Working data ->
***

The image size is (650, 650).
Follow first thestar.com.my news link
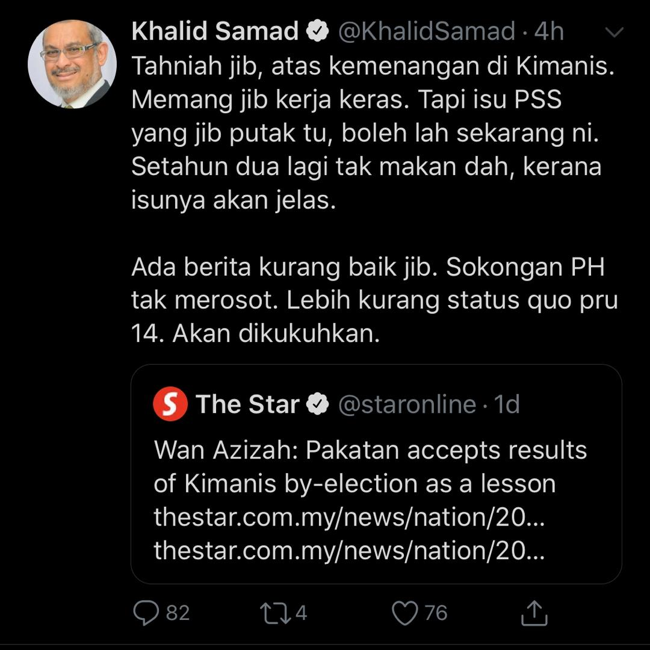349,517
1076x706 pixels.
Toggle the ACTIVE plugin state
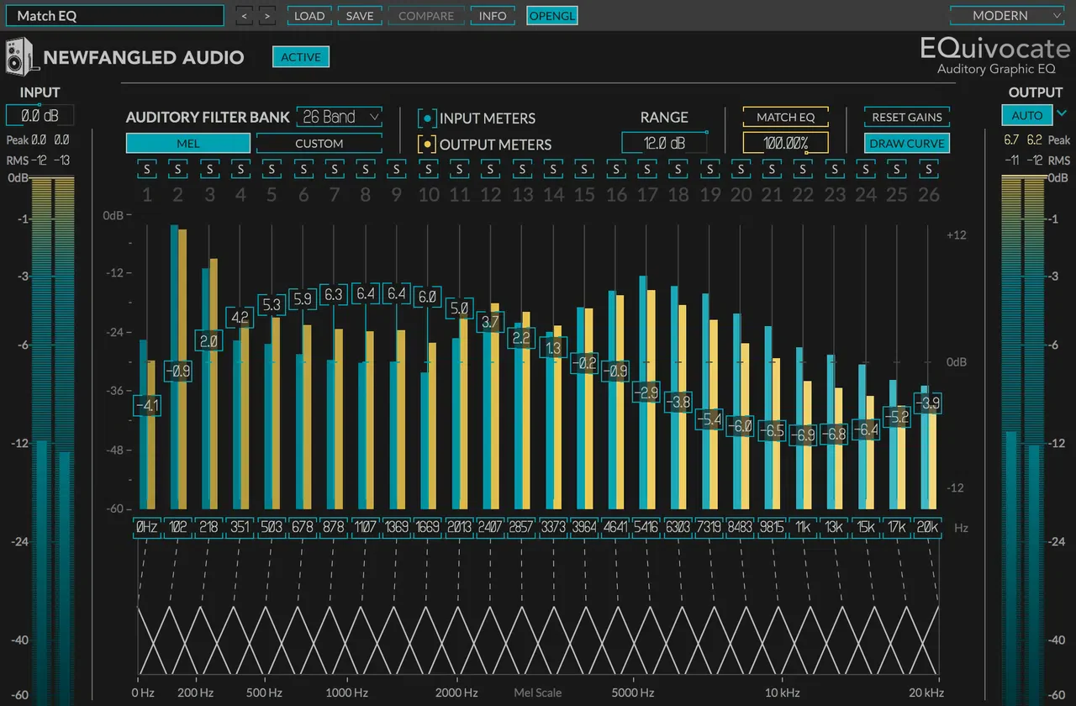(300, 56)
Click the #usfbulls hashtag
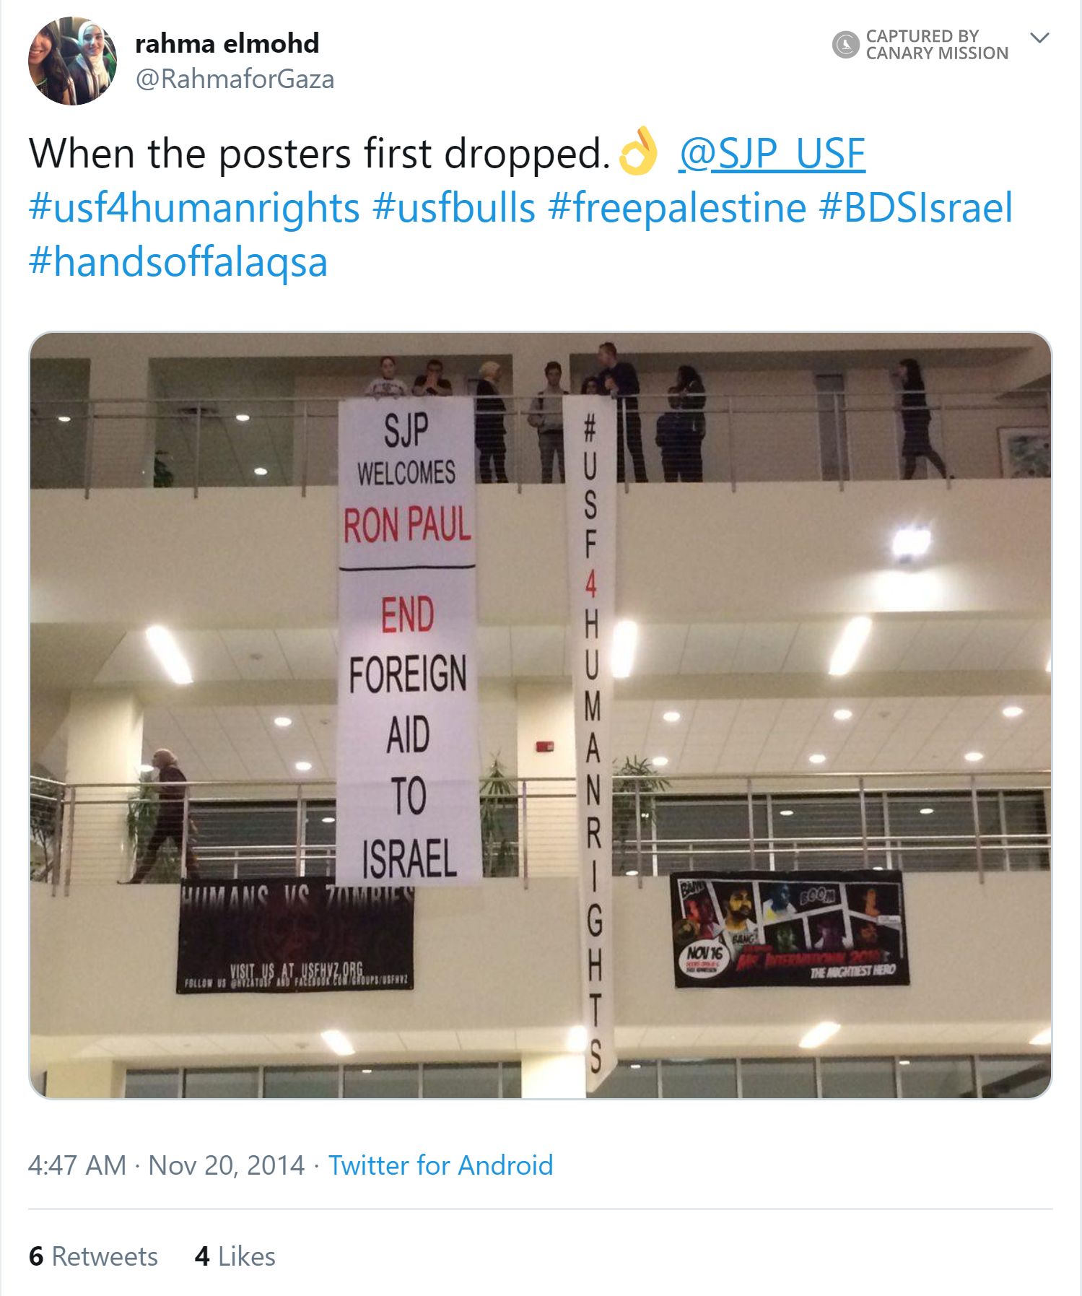Viewport: 1082px width, 1296px height. point(454,208)
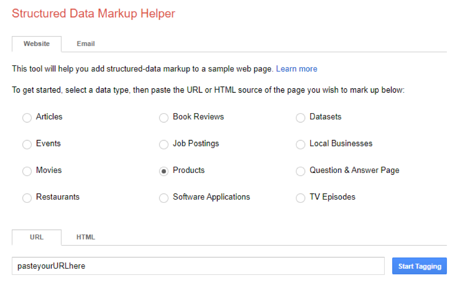Open the Website tab
The image size is (462, 290).
[x=37, y=44]
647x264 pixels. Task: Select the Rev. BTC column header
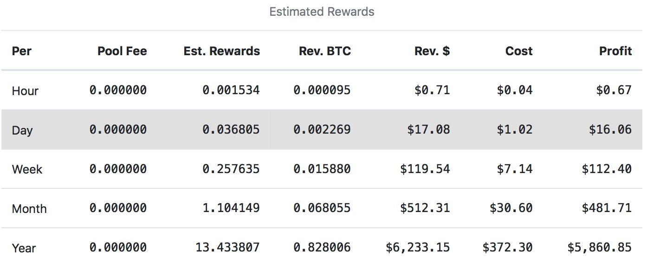pos(325,51)
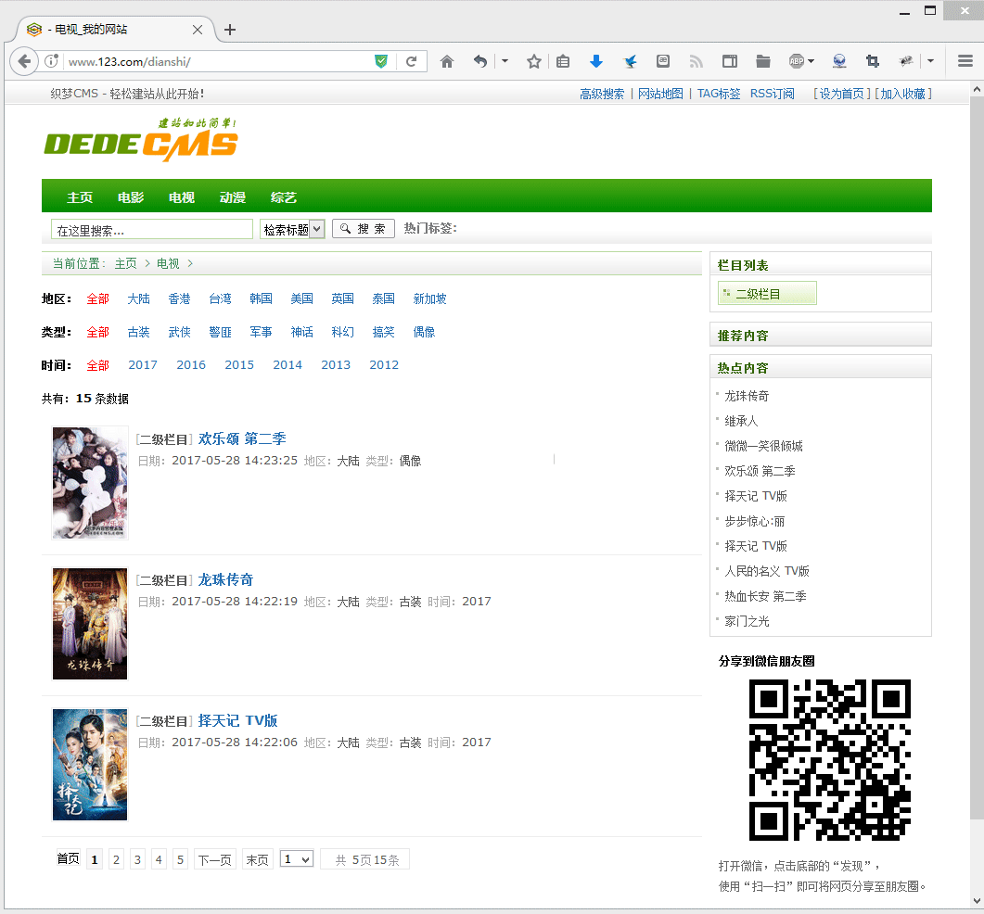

***

The records above, copied word for word without the pictures, are what should be output.

Reply ->
The image size is (650, 650).
Follow first thestar.com.my news link
349,517
1076x706 pixels.
Toggle the ACTIVE plugin state
(300, 56)
Click the #usfbulls hashtag
Viewport: 1082px width, 1296px height. point(454,208)
Open the Website tab
The image size is (462, 290).
[x=37, y=44]
647x264 pixels. Task: Select the Rev. BTC column header
pos(325,51)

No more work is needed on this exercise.